(Source data)
++++++++
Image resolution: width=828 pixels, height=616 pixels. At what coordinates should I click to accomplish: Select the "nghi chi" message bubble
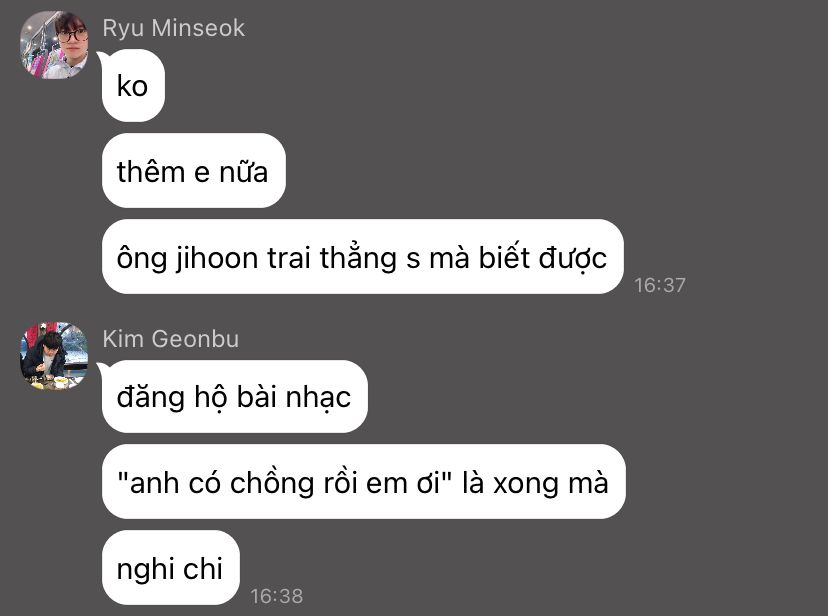coord(170,567)
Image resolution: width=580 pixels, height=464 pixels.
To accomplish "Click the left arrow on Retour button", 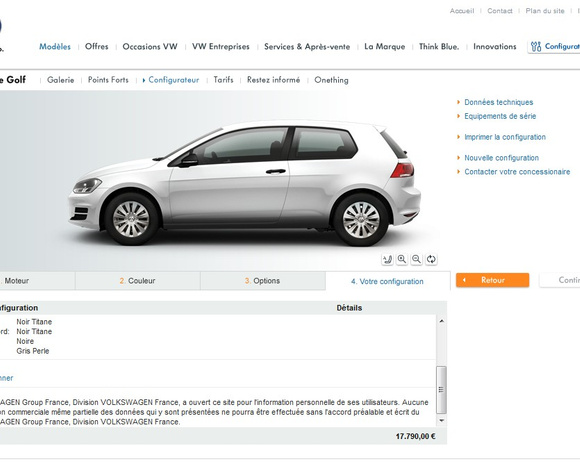I will (x=464, y=280).
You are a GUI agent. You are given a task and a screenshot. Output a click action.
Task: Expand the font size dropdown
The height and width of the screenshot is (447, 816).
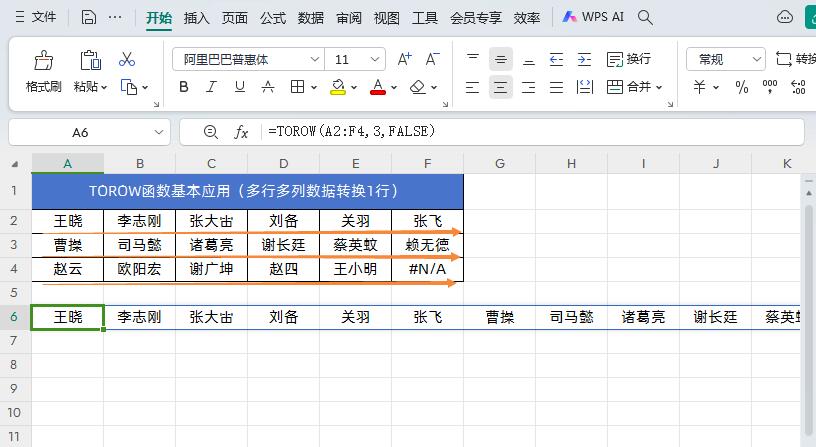(375, 60)
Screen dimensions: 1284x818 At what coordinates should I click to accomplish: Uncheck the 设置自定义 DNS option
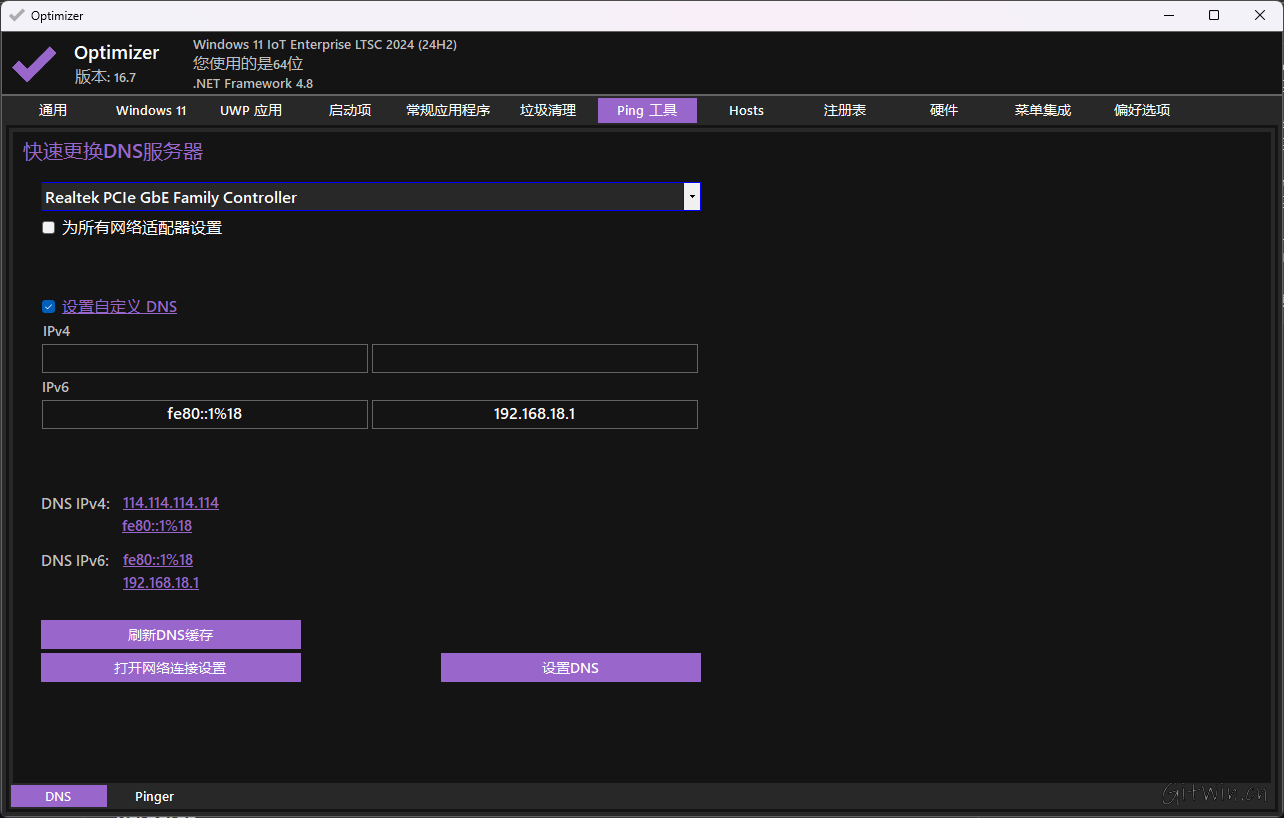click(x=48, y=306)
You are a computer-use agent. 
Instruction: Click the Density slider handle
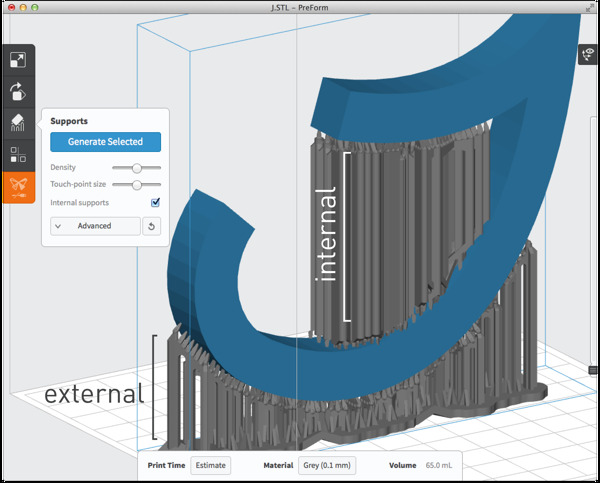click(137, 168)
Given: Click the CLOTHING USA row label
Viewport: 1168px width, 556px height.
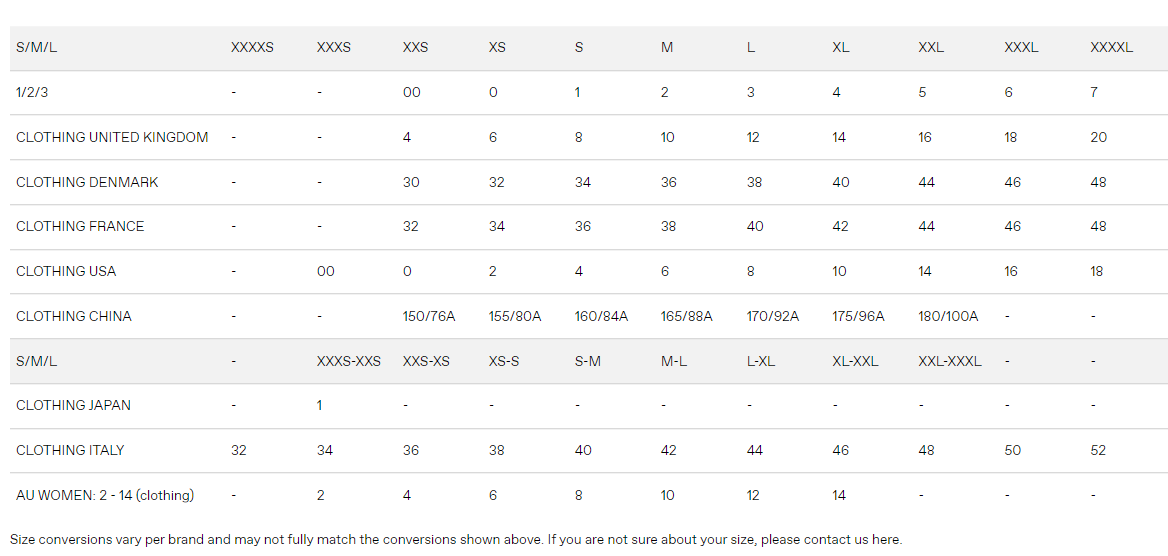Looking at the screenshot, I should pyautogui.click(x=66, y=272).
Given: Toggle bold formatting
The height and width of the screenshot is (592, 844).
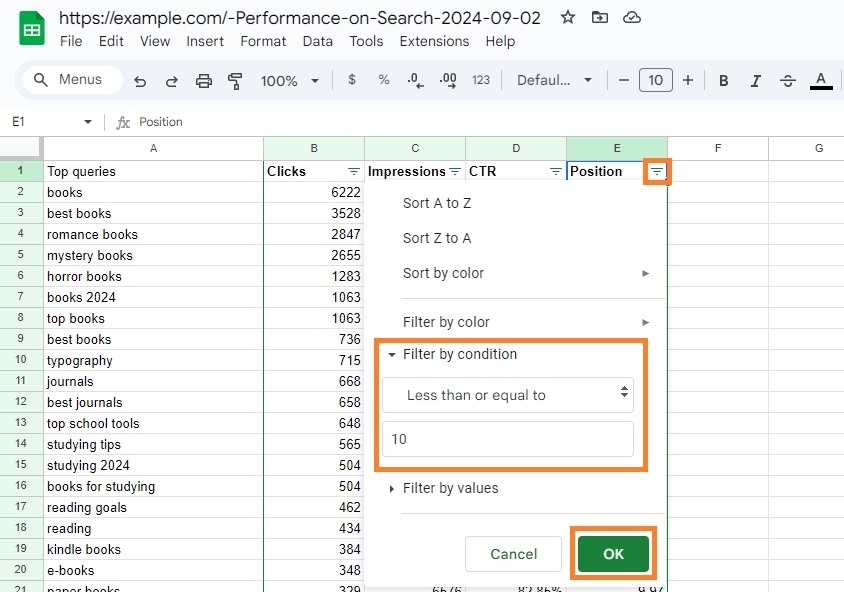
++++++++
**ASSIGNMENT:** Check each line of the data above for the string "agent" and report only how many lines have it.

**RESULT FOR THIS TASK:** 2